Xiao Long wondered if these young guys are operating a “tea house” in the flat. “You mean people come there to drink tea?” I asked incredulously. “Not just to drink tea,” she said, meaningfully, “opening a private tea house in your home is all the rage at the moment. You have 3 or 4 tables and people come to play mahjong or poker, mostly poker because the stakes are higher.” Comprehension dawned. “You mean people are gambling? Isn’t that illegal?” “Of course it is, but when has that stopped anybody?” Xiao Long told me that her husband’s older brother had invested in a one ninth share in a private tea house earlier this year and in the first month he made 30,000 yuan (about 20,000 pounds) from his share alone! The owners make their money by taking a cut of the winners’ earnings, which gives you an idea of how much money is changing hands. They provide tea and snacks and sometimes food as well and of course shoulder the risk of operating an illegal business, which probably involves pay-offs to the police. Even legal businesses have to deal with pay-offs. A friend of ours who runs a restaurant here in Chengdu was asked to pay some money to a government office and when he refused, he was told his business was creating a noise hazard and he would have to close unless he could get a written statement of approval from every resident on the street, which was lined with blocks of flats.
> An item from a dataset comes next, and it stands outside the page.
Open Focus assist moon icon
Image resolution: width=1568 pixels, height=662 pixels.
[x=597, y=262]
It seemed unlikely to me that the shaggy boys next door were running a gambling den in a respectable flat in Jinguan New City, but you never know. After a couple of days Xiao Long bumped into the new neighbour’s landlady in the lift and she asked her if we were bothered by the noise. Xiao Long let her have it, but this came as no surprise to the landlady. Apparently she had received complaints from all over the building. Even the people 2 floors above were bothered by the noise and she had already told the young men that they would either have to tone it down or leave the flat. A week later you wouldn’t even know they were there, except when one of them forgets his key. Perhaps they all found respectable jobs, or perhaps they are still in there all day, watching tv with the volume lowered. There has been no sign of any young women, let alone any potential gamblers. If they are running a “tea house”, business is very slow.

At the Mall

At the Mall.

25 November 2007

Ethan is away at the moment and I took the boys to the nearby mall at the weekend, to pick up a few things at the supermarket and spend a couple of hours at the soft play center there. The mall is only just down the road, about 10 minutes walk from our house and is a popular destination for shopping and leisure. In the evenings the square in front is filled with elderly couples ballroom dancing.
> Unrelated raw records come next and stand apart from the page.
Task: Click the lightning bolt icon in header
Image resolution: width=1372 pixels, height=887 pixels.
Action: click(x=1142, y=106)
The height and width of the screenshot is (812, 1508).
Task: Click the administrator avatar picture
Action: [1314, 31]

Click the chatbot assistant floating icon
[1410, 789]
In the lift we were standing behind a young woman, probably about 20 years old. I noticed her because she was wearing a tightly-belted white woolen coat over a short white skirt, white knee high patent leather boots and a white knit cap. This is a fairly typical outfit for an afternoon’s shopping trip, dressing up is all the rage here. That same morning I saw a middle-aged woman leaving our compound wearing a full-length black mink coat and 4 inch silver stilletos. She was probably just going out for lunch, or an afternoon of Mah-jong. I suppose it's the same principle of conspicious consumption as the Mercedes and the BMWs in the car park: if you've made it, you want to make sure everyone knows.

I also noticed that the girl in white in the elevator at the mall was holding hands with a girlfriend, who was similarly dressed up. She was standing with her eyes closed, leaning her head on her friend’s shoulder. Watching them I realized this is a sight you would rarely see in a western country, but it is commonplace here. Unfortunately it does not mean that same-sex relationships are accepted in China. What it means is that physical displays of affection between men and women are still frowned on, but it is fine and dandy to be physically affectionate with friends of the same sex. So it is perfectly normal to see young girls holding hands or young men in army uniforms strolling around arm in arm, but it is less usual to see a couple canoodling in public. This is changing slowly: the ballroom dancing couples are more likely to be man and women nowadays, although the majority of them are still male couples and female couples, solemnly waltzing round the plaza.

You do see couples engaged in other forms of affection, however. On this same day at the mall I noticed a young couple sitting on a bench, the girl busily cleaning out her boyfriend’s ears with a Q-tip! It sounds revolting, but nobody turned a hair. Don’t forget it is traditional to grow your little finger nail long for this very purpose. But if you haven’t done so, there are plenty of alternatives: at the parks and tea houses people come around with ear cleaning kits and offer to clean out your ears for you.

The physical affection thing changes somewhat with age, more with men than with women. You don’t tend to see middle-aged men holding hands, unless they are very drunk. But I do have one glorious image that is lodged in my mind like a Cartier-Bresson photograph. Outside this same mall one day, I saw two middle-aged men in dusty, paint-spattered clothes, probably migrant construction workers, running at full tilt down the road, hand in hand. Perhaps they were late for something or running to catch a lift, who knows, but they were laughing as they ran and their faces were a picture of pure joy. I wish I had had a camera at that moment.

Good Language

15 October 2007

After a week away with the family, speaking only English, Sam’s language abilities have taken a sudden leap forward. Overnight it seemed, he was able to speak in sentences and he keeps surprising me with a remark or a phrase I had no idea he could say, such as “Sam Isaac sharing cookies”or “Sam putting milk on cereal”.

He has always been good at applying the words he knows to describe things he doesn’t know, such as “apple-juice” for all drinks and “cookie” for not only food items but any small, round things, e.g. “mama ear cookie” for earring. But recently he has extended this to concepts he doesn’t have words for. I first noticed in Bangkok airport, when we walked past a 20 foot statue of a demon with a blue body and a fierce expression. Sam ran to catch up with me saying “Sam hurting”, and I thought he probably meant he was scared but wasn’t sure. But later on we passed a whole tableau of similar blue demons and he was quite clear than that they were “hurting shu-shu” (uncles). Last night he was sitting at the table and suddenly started crying, although not very convincingly. When I asked him what was wrong, he pointed at a green plastic dragon of Isaacs that was sitting on the table. “Hurting toy!” he exclaimed, burying his face in my shirt. Not being biased at all I think it is brilliant of him to apply the concept of physical hurt to mental hurt. Soon enough he will learn the word “scared” and stop using “hurting” but I’ll miss it when he does, just as I already miss him saying “oo-ay” for where and “bummy” instead of “bunny”.

Sam has also, just in the past month, drawn a clear distinction between Chinese and English. Before, he would mix up words from the two languages in the same sentence. He would say “hello shu-shu” for example, or he would speak to me in Chinese and to Xiao Long in English. He doesn’t do this anymore. Now he will say something to me in English, then turn to Xiao Long and say the same sentence to her, but in Chinese. And if he doesn’t know a word in Chinese, or English, he doesn’t usually use the word from the other language. He knows how to say tea in English but when Xiao Long asked him what Mummy was drinking he thought about it and said “Sam bu zhidao” (Sam doesn’t know). To double-check I asked him in English what I was drinking and he said “Mama drinking hot tea.” He knows who he should speak to in which language and he rarely makes mistakes.